*The problem*. Could you turn every line of these items into a Markdown table with a "Row" column for the row number and a "Line" column for the line, leaving out blank lines?

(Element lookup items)
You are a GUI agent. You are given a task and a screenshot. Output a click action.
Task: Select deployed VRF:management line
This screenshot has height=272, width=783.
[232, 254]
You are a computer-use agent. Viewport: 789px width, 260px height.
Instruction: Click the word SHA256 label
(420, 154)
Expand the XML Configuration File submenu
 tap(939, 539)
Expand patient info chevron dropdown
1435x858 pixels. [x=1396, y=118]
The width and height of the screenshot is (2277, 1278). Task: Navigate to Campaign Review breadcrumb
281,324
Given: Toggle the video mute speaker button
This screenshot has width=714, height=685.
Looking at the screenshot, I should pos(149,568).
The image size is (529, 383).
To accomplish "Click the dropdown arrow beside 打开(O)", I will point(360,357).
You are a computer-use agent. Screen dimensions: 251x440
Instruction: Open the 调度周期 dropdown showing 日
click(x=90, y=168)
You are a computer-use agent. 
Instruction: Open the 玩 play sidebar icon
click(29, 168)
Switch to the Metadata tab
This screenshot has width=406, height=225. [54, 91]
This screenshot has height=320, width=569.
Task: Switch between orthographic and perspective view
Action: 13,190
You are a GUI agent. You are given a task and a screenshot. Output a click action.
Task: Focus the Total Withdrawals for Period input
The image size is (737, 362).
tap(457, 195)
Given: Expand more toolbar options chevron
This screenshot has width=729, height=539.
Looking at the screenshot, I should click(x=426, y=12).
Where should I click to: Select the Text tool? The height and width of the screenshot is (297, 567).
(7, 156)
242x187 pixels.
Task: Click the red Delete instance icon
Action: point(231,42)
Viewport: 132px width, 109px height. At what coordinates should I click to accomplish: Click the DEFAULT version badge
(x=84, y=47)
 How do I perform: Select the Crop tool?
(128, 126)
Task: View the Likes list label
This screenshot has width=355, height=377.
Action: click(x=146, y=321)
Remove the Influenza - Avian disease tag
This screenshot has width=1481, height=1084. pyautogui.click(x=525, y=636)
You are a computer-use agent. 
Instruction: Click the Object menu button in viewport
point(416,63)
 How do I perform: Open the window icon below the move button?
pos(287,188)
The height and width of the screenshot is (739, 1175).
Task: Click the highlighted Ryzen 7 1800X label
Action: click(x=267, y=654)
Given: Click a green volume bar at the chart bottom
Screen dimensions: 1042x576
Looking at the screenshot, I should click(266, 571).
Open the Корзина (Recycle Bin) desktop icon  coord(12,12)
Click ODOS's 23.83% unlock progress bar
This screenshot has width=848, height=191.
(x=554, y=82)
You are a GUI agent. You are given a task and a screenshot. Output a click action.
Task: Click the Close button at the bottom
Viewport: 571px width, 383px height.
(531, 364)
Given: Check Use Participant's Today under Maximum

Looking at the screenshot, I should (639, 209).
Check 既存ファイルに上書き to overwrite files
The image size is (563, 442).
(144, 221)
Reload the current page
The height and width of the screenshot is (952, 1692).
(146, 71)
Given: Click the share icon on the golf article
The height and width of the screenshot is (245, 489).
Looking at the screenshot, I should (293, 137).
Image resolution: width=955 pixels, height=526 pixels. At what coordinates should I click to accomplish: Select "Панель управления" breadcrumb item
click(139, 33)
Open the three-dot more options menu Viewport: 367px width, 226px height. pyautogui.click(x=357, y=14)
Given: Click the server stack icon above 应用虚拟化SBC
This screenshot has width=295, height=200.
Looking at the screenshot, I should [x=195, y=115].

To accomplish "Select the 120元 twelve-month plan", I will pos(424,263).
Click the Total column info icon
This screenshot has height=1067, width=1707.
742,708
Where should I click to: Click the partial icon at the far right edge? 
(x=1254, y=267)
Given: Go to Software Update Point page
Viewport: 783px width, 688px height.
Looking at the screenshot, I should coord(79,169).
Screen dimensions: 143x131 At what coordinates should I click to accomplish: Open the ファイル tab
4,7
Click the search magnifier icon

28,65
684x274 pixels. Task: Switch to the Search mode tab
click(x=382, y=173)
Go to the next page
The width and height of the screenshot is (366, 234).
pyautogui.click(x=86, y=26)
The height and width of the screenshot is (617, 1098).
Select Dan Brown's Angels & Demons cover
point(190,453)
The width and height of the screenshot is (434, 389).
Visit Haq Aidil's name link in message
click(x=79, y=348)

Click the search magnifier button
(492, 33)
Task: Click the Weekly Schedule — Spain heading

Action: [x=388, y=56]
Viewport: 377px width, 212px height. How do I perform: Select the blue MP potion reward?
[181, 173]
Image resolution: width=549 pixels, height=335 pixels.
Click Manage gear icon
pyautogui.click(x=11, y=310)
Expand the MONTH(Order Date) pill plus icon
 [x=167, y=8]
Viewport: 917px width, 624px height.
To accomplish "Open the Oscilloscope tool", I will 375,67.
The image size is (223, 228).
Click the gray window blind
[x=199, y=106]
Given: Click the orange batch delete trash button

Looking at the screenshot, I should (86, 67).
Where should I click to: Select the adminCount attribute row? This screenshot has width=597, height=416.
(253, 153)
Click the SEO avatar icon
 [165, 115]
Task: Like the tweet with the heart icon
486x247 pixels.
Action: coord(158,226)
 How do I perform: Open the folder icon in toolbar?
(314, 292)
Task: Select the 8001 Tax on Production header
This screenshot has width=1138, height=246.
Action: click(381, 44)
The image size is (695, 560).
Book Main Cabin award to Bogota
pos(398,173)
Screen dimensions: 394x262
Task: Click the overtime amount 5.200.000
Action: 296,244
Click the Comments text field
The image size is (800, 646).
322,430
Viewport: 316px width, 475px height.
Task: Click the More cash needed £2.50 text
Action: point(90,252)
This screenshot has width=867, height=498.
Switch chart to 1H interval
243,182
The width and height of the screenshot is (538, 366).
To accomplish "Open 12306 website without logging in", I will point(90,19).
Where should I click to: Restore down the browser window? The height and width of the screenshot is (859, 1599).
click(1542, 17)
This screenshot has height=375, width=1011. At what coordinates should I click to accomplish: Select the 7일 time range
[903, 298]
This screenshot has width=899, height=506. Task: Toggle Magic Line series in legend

*Exercise answer*.
| Row | Line |
|---|---|
| 1 | You are a GUI agent. You are given a task and a screenshot. Output a click action. |
| 2 | Task: Select deployed VRF:management line |
| 3 | This screenshot has height=272, width=783. |
| 4 | [232, 254] |
| 5 | You are a computer-use agent. Viewport: 789px width, 260px height. |
| 6 | Instruction: Click the word SHA256 label |
| 7 | (420, 154) |
| 8 | Expand the XML Configuration File submenu |
| 9 |  tap(939, 539) |
| 10 | Expand patient info chevron dropdown |
| 11 | 1435x858 pixels. [x=1396, y=118] |
| 12 | The width and height of the screenshot is (2277, 1278). Task: Navigate to Campaign Review breadcrumb |
| 13 | 281,324 |
| 14 | Given: Toggle the video mute speaker button |
| 15 | This screenshot has width=714, height=685. |
| 16 | Looking at the screenshot, I should pos(149,568). |
| 17 | The image size is (529, 383). |
| 18 | To accomplish "Click the dropdown arrow beside 打开(O)", I will point(360,357). |
| 19 | You are a computer-use agent. Screen dimensions: 251x440 |
| 20 | Instruction: Open the 调度周期 dropdown showing 日 |
| 21 | click(x=90, y=168) |
| 22 | You are a computer-use agent.  |
| 23 | Instruction: Open the 玩 play sidebar icon |
| 24 | click(29, 168) |
| 25 | Switch to the Metadata tab |
| 26 | This screenshot has width=406, height=225. [54, 91] |
| 27 | This screenshot has height=320, width=569. |
| 28 | Task: Switch between orthographic and perspective view |
| 29 | Action: 13,190 |
| 30 | You are a GUI agent. You are given a task and a screenshot. Output a click action. |
| 31 | Task: Focus the Total Withdrawals for Period input |
| 32 | The image size is (737, 362). |
| 33 | tap(457, 195) |
| 34 | Given: Expand more toolbar options chevron |
| 35 | This screenshot has width=729, height=539. |
| 36 | Looking at the screenshot, I should click(x=426, y=12). |
| 37 | Where should I click to: Select the Text tool? The height and width of the screenshot is (297, 567). |
| 38 | (7, 156) |
| 39 | 242x187 pixels. |
| 40 | Task: Click the red Delete instance icon |
| 41 | Action: point(231,42) |
| 42 | Viewport: 132px width, 109px height. At what coordinates should I click to accomplish: Click the DEFAULT version badge |
| 43 | (x=84, y=47) |
| 44 |  How do I perform: Select the Crop tool? |
| 45 | (128, 126) |
| 46 | Task: View the Likes list label |
| 47 | This screenshot has width=355, height=377. |
| 48 | Action: click(x=146, y=321) |
| 49 | Remove the Influenza - Avian disease tag |
| 50 | This screenshot has width=1481, height=1084. pyautogui.click(x=525, y=636) |
| 51 | You are a computer-use agent.  |
| 52 | Instruction: Click the Object menu button in viewport |
| 53 | point(416,63) |
| 54 |  How do I perform: Open the window icon below the move button? |
| 55 | pos(287,188) |
| 56 | The height and width of the screenshot is (739, 1175). |
| 57 | Task: Click the highlighted Ryzen 7 1800X label |
| 58 | Action: click(x=267, y=654) |
| 59 | Given: Click a green volume bar at the chart bottom |
| 60 | Screen dimensions: 1042x576 |
| 61 | Looking at the screenshot, I should click(266, 571). |
| 62 | Open the Корзина (Recycle Bin) desktop icon  coord(12,12) |
| 63 | Click ODOS's 23.83% unlock progress bar |
| 64 | This screenshot has width=848, height=191. |
| 65 | (x=554, y=82) |
| 66 | You are a GUI agent. You are given a task and a screenshot. Output a click action. |
| 67 | Task: Click the Close button at the bottom |
| 68 | Viewport: 571px width, 383px height. |
| 69 | (531, 364) |
| 70 | Given: Check Use Participant's Today under Maximum |
| 71 | Looking at the screenshot, I should (639, 209). |
| 72 | Check 既存ファイルに上書き to overwrite files |
| 73 | The image size is (563, 442). |
| 74 | (144, 221) |
| 75 | Reload the current page |
| 76 | The height and width of the screenshot is (952, 1692). |
| 77 | (146, 71) |
| 78 | Given: Click the share icon on the golf article |
| 79 | The height and width of the screenshot is (245, 489). |
| 80 | Looking at the screenshot, I should (293, 137). |
| 81 | Image resolution: width=955 pixels, height=526 pixels. At what coordinates should I click to accomplish: Select "Панель управления" breadcrumb item |
| 82 | click(139, 33) |
| 83 | Open the three-dot more options menu Viewport: 367px width, 226px height. pyautogui.click(x=357, y=14) |
| 84 | Given: Click the server stack icon above 应用虚拟化SBC |
| 85 | This screenshot has width=295, height=200. |
| 86 | Looking at the screenshot, I should [x=195, y=115]. |
| 87 | To accomplish "Select the 120元 twelve-month plan", I will pos(424,263). |
| 88 | Click the Total column info icon |
| 89 | This screenshot has height=1067, width=1707. |
| 90 | 742,708 |
| 91 | Where should I click to: Click the partial icon at the far right edge?  |
| 92 | (x=1254, y=267) |
| 93 | Given: Go to Software Update Point page |
| 94 | Viewport: 783px width, 688px height. |
| 95 | Looking at the screenshot, I should coord(79,169). |
| 96 | Screen dimensions: 143x131 At what coordinates should I click to accomplish: Open the ファイル tab |
| 97 | 4,7 |
| 98 | Click the search magnifier icon |
| 99 | 28,65 |
| 100 | 684x274 pixels. Task: Switch to the Search mode tab |
| 101 | click(x=382, y=173) |
| 102 | Go to the next page |
| 103 | The width and height of the screenshot is (366, 234). |
| 104 | pyautogui.click(x=86, y=26) |
| 105 | The height and width of the screenshot is (617, 1098). |
| 106 | Select Dan Brown's Angels & Demons cover |
| 107 | point(190,453) |
| 108 | The width and height of the screenshot is (434, 389). |
| 109 | Visit Haq Aidil's name link in message |
| 110 | click(x=79, y=348) |
| 111 | Click the search magnifier button |
| 112 | (492, 33) |
| 113 | Task: Click the Weekly Schedule — Spain heading |
| 114 | Action: [x=388, y=56] |
| 115 | Viewport: 377px width, 212px height. How do I perform: Select the blue MP potion reward? |
| 116 | [181, 173] |
| 117 | Image resolution: width=549 pixels, height=335 pixels. |
| 118 | Click Manage gear icon |
| 119 | pyautogui.click(x=11, y=310) |
| 120 | Expand the MONTH(Order Date) pill plus icon |
| 121 |  [x=167, y=8] |
| 122 | Viewport: 917px width, 624px height. |
| 123 | To accomplish "Open the Oscilloscope tool", I will 375,67. |
| 124 | The image size is (223, 228). |
| 125 | Click the gray window blind |
| 126 | [x=199, y=106] |
| 127 | Given: Click the orange batch delete trash button |
| 128 | Looking at the screenshot, I should (86, 67). |
| 129 | Where should I click to: Select the adminCount attribute row? This screenshot has width=597, height=416. |
| 130 | (253, 153) |
| 131 | Click the SEO avatar icon |
| 132 |  [165, 115] |
| 133 | Task: Like the tweet with the heart icon |
| 134 | 486x247 pixels. |
| 135 | Action: coord(158,226) |
| 136 |  How do I perform: Open the folder icon in toolbar? |
| 137 | (314, 292) |
| 138 | Task: Select the 8001 Tax on Production header |
| 139 | This screenshot has width=1138, height=246. |
| 140 | Action: click(381, 44) |
| 141 | The image size is (695, 560). |
| 142 | Book Main Cabin award to Bogota |
| 143 | pos(398,173) |
| 144 | Screen dimensions: 394x262 |
| 145 | Task: Click the overtime amount 5.200.000 |
| 146 | Action: 296,244 |
| 147 | Click the Comments text field |
| 148 | The image size is (800, 646). |
| 149 | 322,430 |
| 150 | Viewport: 316px width, 475px height. |
| 151 | Task: Click the More cash needed £2.50 text |
| 152 | Action: point(90,252) |
| 153 | This screenshot has width=867, height=498. |
| 154 | Switch chart to 1H interval |
| 155 | 243,182 |
| 156 | The width and height of the screenshot is (538, 366). |
| 157 | To accomplish "Open 12306 website without logging in", I will point(90,19). |
| 158 | Where should I click to: Restore down the browser window? The height and width of the screenshot is (859, 1599). |
| 159 | click(1542, 17) |
| 160 | This screenshot has height=375, width=1011. At what coordinates should I click to accomplish: Select the 7일 time range |
| 161 | [903, 298] |
| 162 | This screenshot has width=899, height=506. Task: Toggle Magic Line series in legend |